For clarification, the context of this article is that of a large number of users executing similar, single statements concurrently as opposed to a single batch of statments within a single session (connection).
SQL Server Internals
Like any programming language, every query submitted to SQL Server must be parsed and complied before it can be run. From a high level, this involves checking syntax as well as verifying the existence of objects used in the query. Once this is completed SQL Server now has a structure which it understands and can use to retrieve the data requested. For efficiency, SQL Server stores this structure in memory (Procedure Cache) for reuse. Now, the next time this query gets submitted, SQL Server can skip the parse and compile steps.

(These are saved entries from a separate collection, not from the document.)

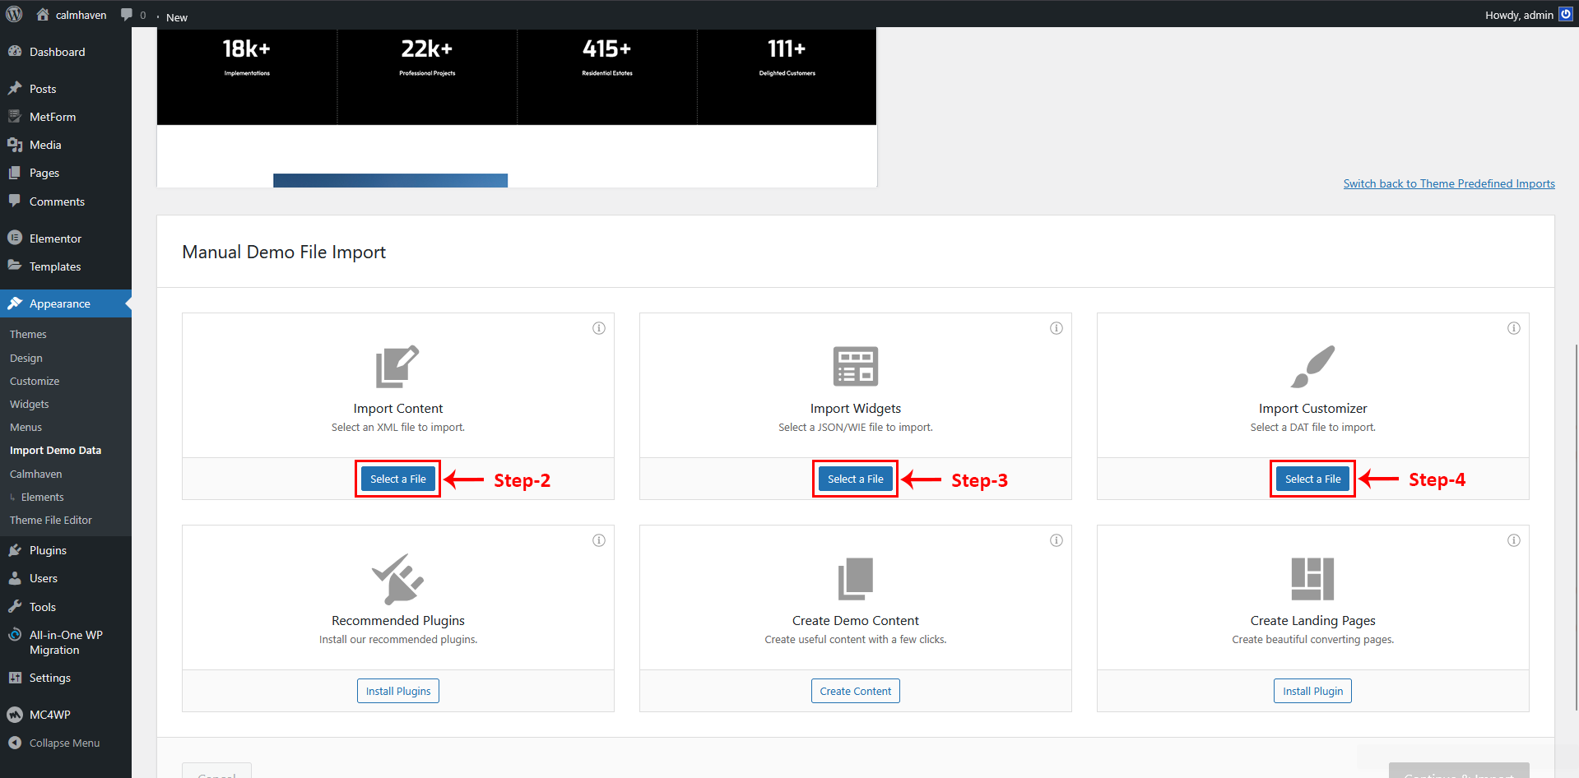The width and height of the screenshot is (1579, 778).
Task: Open the New content menu in admin bar
Action: [176, 17]
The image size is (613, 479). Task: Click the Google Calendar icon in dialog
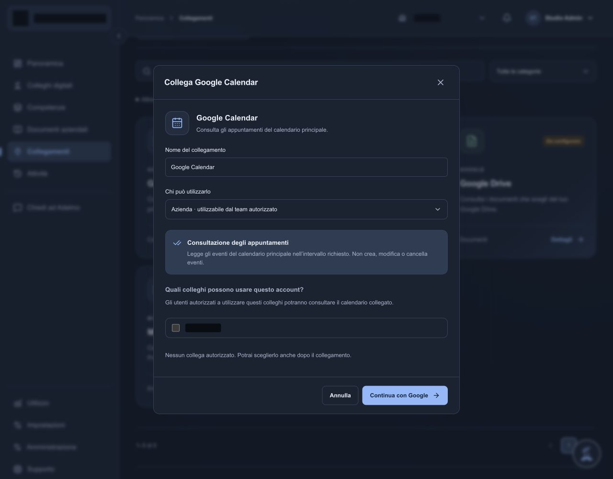point(177,123)
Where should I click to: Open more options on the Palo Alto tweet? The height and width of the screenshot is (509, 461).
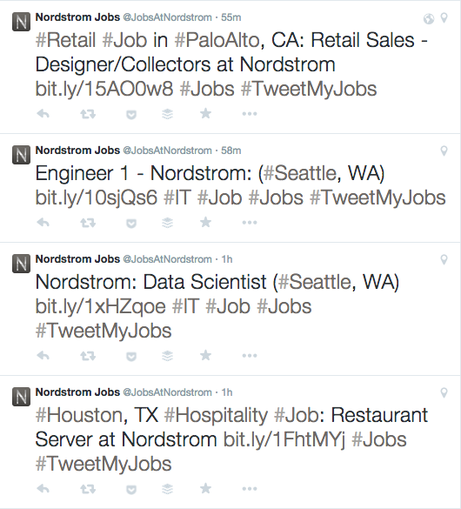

We can see this in action in the following code sample:
SET STATISTICS TIME ON
SET STATISTICS IO OFF
USE AdventureWorks
go
DBCC FREEPROCCACHE
go
SELECT C.Title, C.FirstName, C.LastName, C.EmailAddress, C.Phone, E.*
FROM Person.Contact C
INNER JOIN HumanResources.Employee E ON E.ContactID = C.ContactID
WHERE C.LastName = 'Miller'
WARNING - The use of the command DBCC FREEPROCCACHE
is not recommended in production systems. Doing so may cause SQL server to perform poorly until the procedure cache can be rebuilt. It's purpose here in this article is to demonstrate how SQL server uses the procedure cache to store and reuse ad hoc query statements.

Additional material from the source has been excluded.